The Future of Scientific Research
How will information biology affect the future of scientific research? Or of laboratory science? Or decision-making and policy?
In the past, research was largely driven by curiosity. Scientists would ask a question about a subject and design a method for finding the answers, with work that often followed the conventions and practices of their academic discipline. Any significant findings could be interpreted for use outside of scholarship, but the practice of research itself was largely an academic one.
To move the converation forward, we must consider how interacting systems at all levels—the microbiological, the human, the larger society—will play a role in how our communities will continue to evolve.

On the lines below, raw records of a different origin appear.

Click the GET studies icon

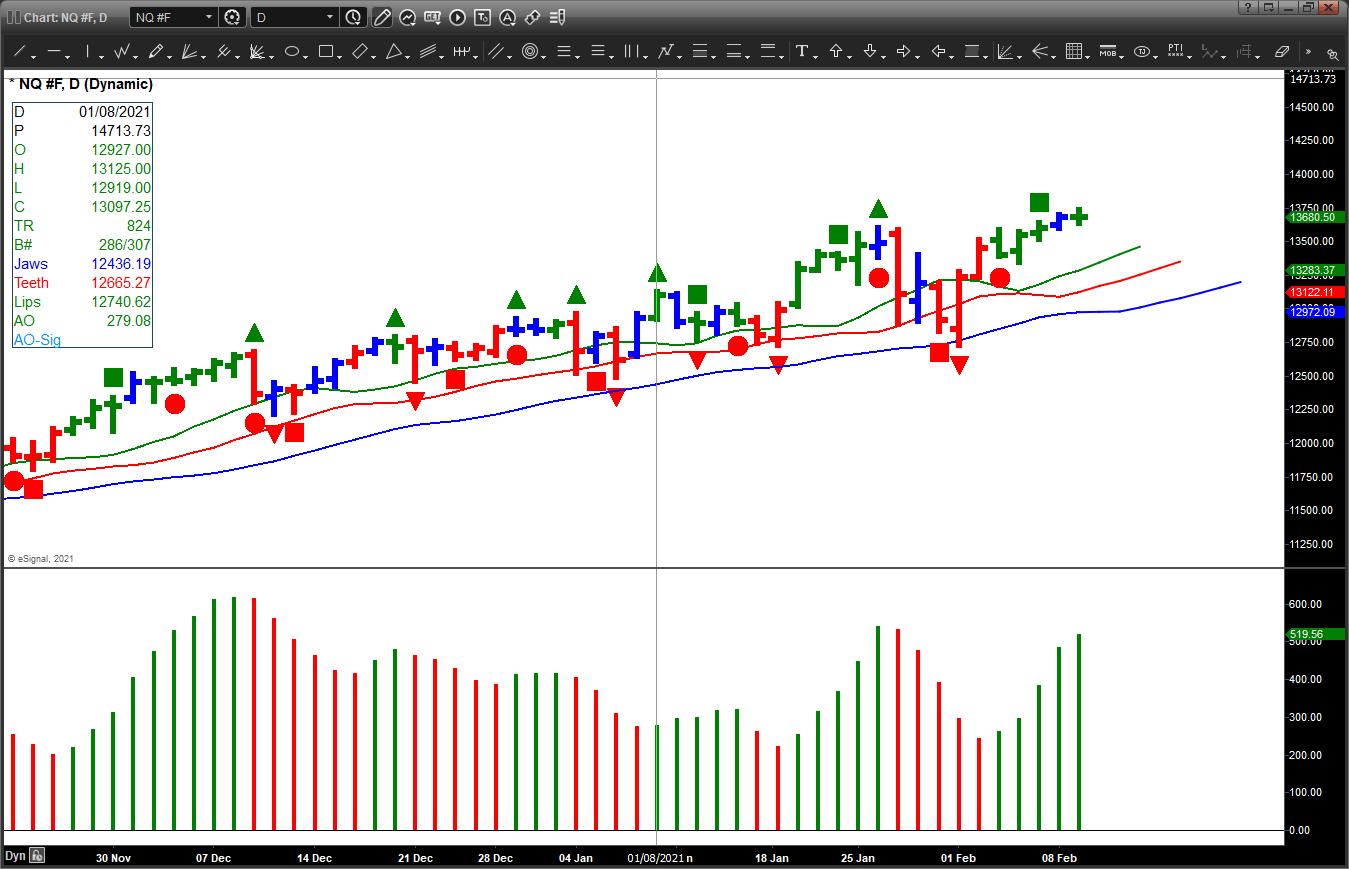432,17
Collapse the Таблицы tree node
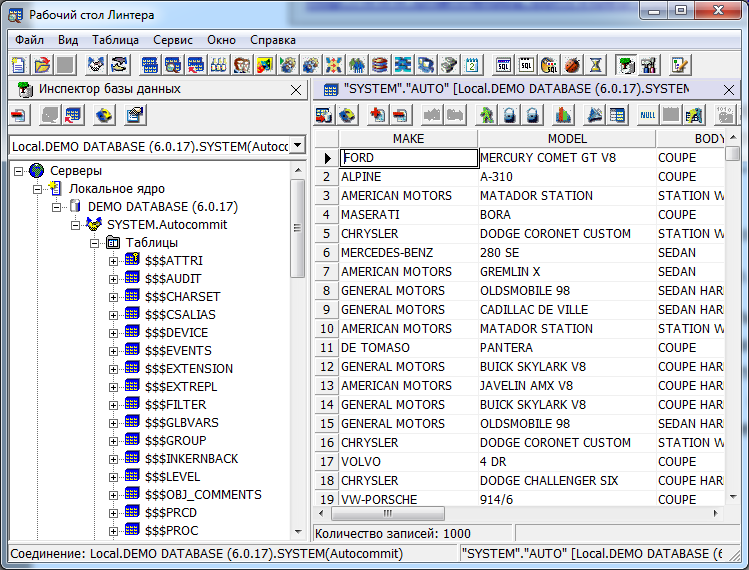Image resolution: width=749 pixels, height=570 pixels. click(x=95, y=243)
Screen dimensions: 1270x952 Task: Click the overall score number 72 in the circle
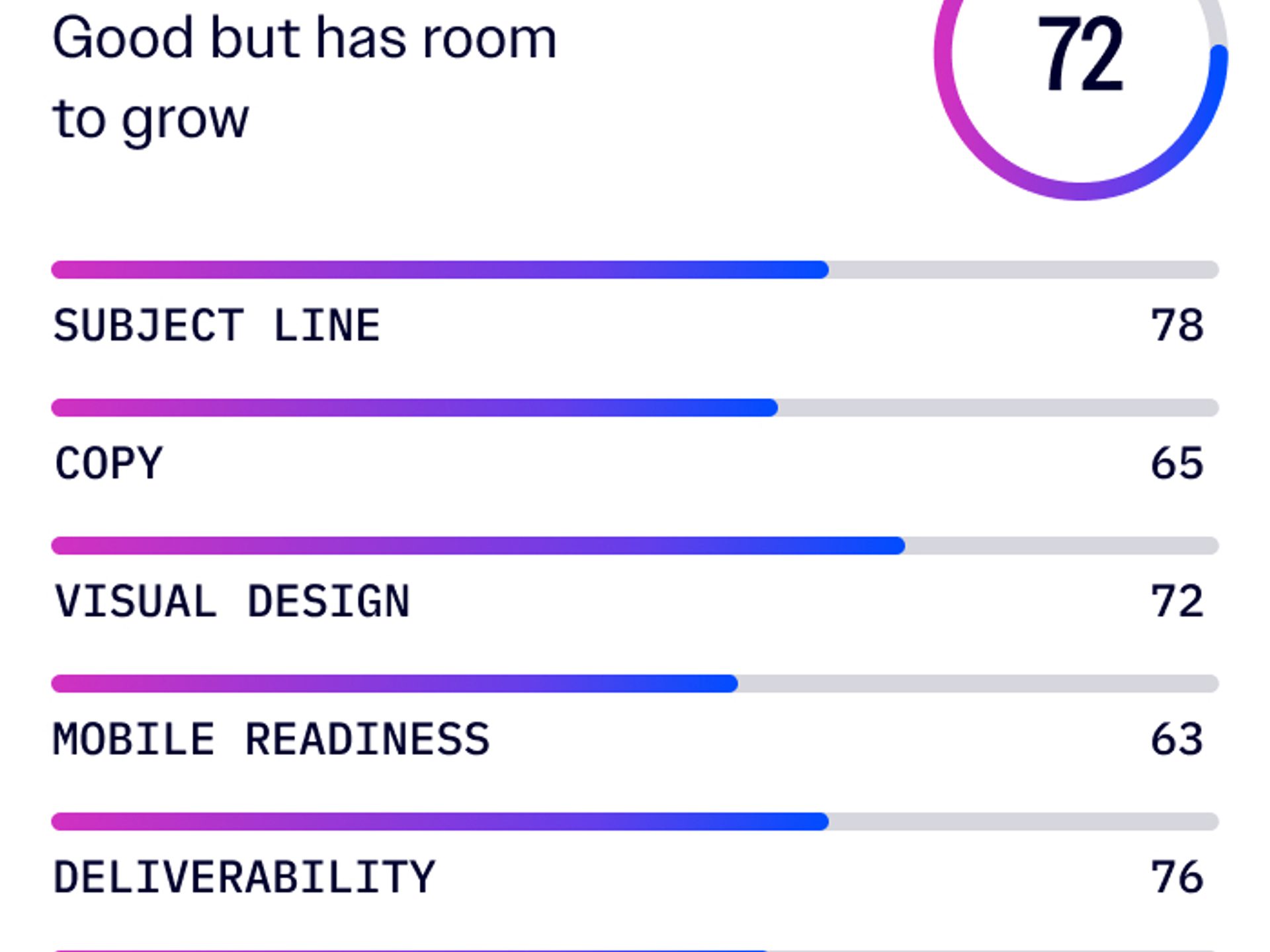coord(1080,55)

“Every community has a unique phenotype—a set of observable characteristics that are influenced by its environment,” says Sallie Keller, director of the Biocomplexity Institute’s Social and Decision Analytics Laboratory (SDAL.) “A community may like their current phenotype or may want to change. Just as these variations in phenotypes are important in the evolution of species, variations in community phenotypes are important in determining a community’s evolutionary trajectory.”

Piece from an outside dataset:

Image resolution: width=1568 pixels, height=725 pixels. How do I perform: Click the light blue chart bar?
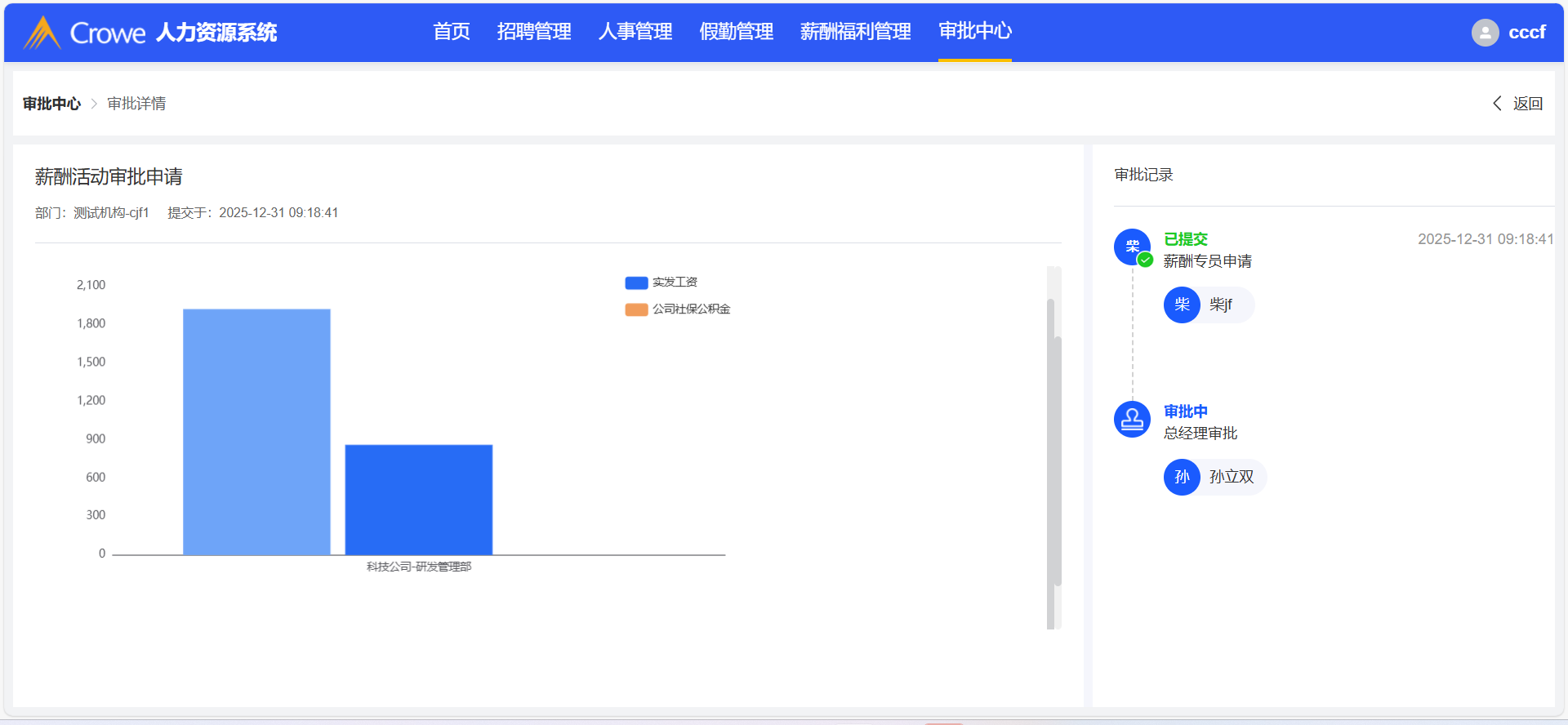[256, 431]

SDAL Director Sallie Keller addresses thought leaders from the academic, industrial, and public sectors at the International Symposium for Next Generation Infrastructure in Washington D.C.
With this new approach, science doesn’t have to look to find a use for its answers. The research is motivated directly by the problems themselves, and designed to provide the most effective real-world solutions. This isn’t science nudging at the boundaries of its disciplines, it’s fundamentally trans-disciplinary, because real problems don’t fit neatly along subject lines.
Information biology leads to a clearer understanding of how networked systems influence life in all its complexity, providing better medical treatments for patients with genetic disorders, faster response times, more nuanced understanding of how we as humans are affected by our ecology, and, ultimately, more informed decisions.
“These massively interacting networked systems pose enormous challenges to science, but are central to major problems in the realities of modern life,” says Chris Barrett, executive director of the Biocomplexity Institute. “We’ve changed, and we must continue to change, how we approach integrated life science to understand how things influence, interact, and affect one another on these massive scales.”
The goal is that, in transforming research so that it can be applied directly to society’s biggest problems, we can provide new answers to some of life’s most serious questions.